INSTRUCTIONS FOR THE TASK: Collect every line in the data below that contains the string "header", treating uppercase and lowercase letters as different.

INFORMATION SUPPLIED:
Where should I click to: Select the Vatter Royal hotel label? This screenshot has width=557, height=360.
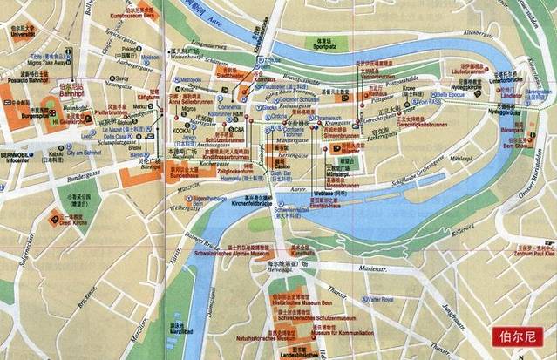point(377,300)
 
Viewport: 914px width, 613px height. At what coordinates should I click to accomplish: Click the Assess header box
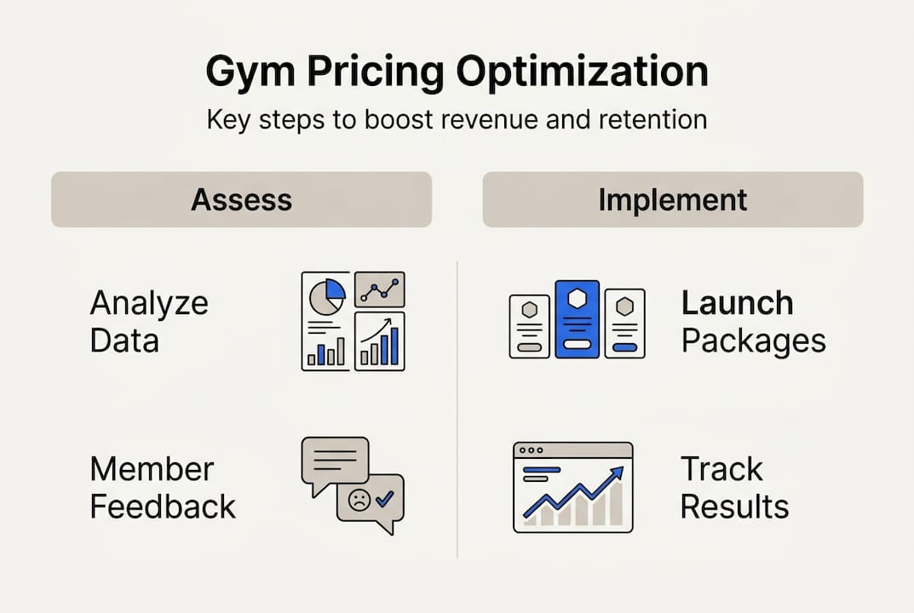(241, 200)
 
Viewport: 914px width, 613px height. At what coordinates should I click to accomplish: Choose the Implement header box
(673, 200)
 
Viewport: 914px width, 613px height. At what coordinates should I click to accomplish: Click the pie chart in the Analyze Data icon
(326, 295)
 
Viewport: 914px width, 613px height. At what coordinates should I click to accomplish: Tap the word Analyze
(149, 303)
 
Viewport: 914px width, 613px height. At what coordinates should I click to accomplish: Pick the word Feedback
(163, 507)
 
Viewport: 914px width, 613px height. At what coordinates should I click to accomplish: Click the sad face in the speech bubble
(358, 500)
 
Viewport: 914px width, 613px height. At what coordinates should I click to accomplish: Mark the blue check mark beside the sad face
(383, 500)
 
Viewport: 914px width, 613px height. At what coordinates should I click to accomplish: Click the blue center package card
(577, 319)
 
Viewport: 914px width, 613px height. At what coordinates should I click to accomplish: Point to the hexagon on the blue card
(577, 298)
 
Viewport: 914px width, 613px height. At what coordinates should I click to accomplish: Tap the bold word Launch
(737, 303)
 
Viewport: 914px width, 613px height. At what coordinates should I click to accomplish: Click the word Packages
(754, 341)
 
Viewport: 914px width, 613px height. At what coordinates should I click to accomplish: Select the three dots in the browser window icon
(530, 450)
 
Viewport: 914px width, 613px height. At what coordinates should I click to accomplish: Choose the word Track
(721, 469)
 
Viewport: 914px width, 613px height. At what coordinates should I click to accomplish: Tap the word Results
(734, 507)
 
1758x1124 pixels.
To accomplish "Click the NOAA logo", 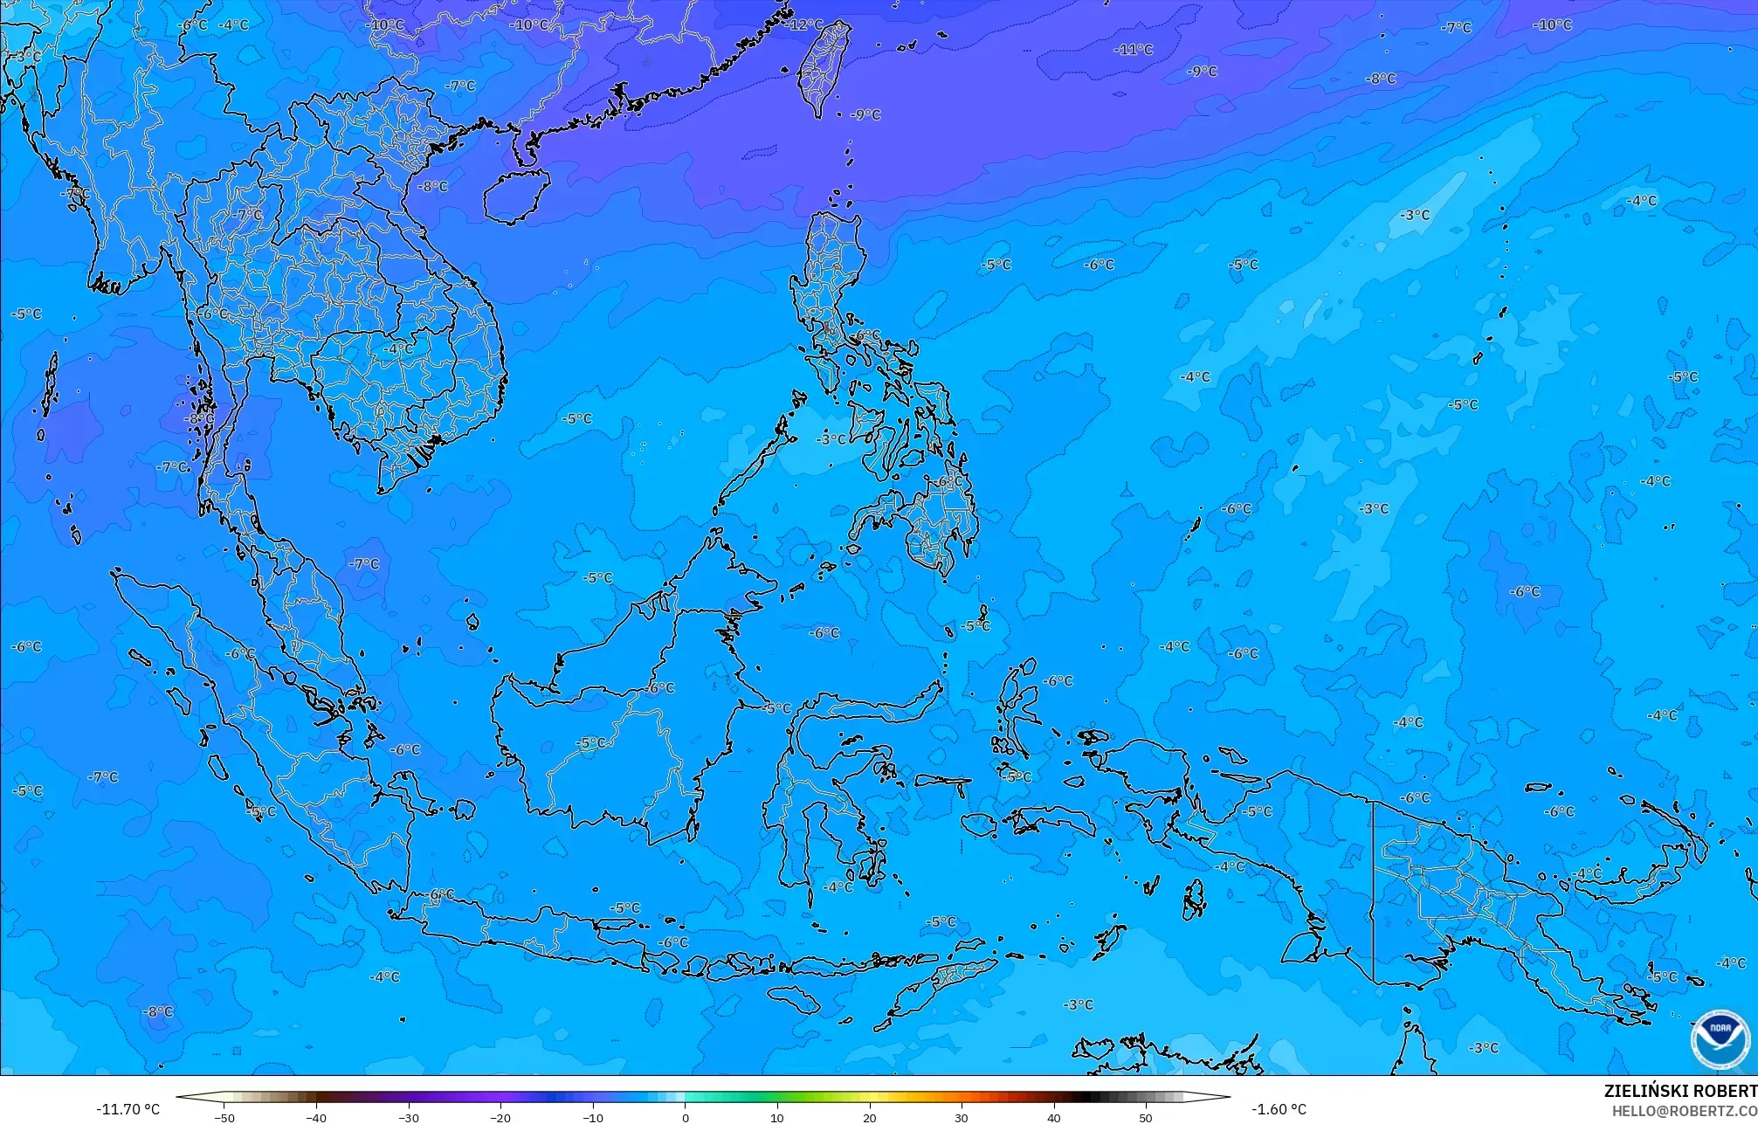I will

FULL RESPONSE:
Viewport: 914px width, 613px height. At what coordinates should I click to accomplish: Click the Assess header box
Viewport: 914px width, 613px height. At what coordinates should I click to accomplish: Choose the Implement header box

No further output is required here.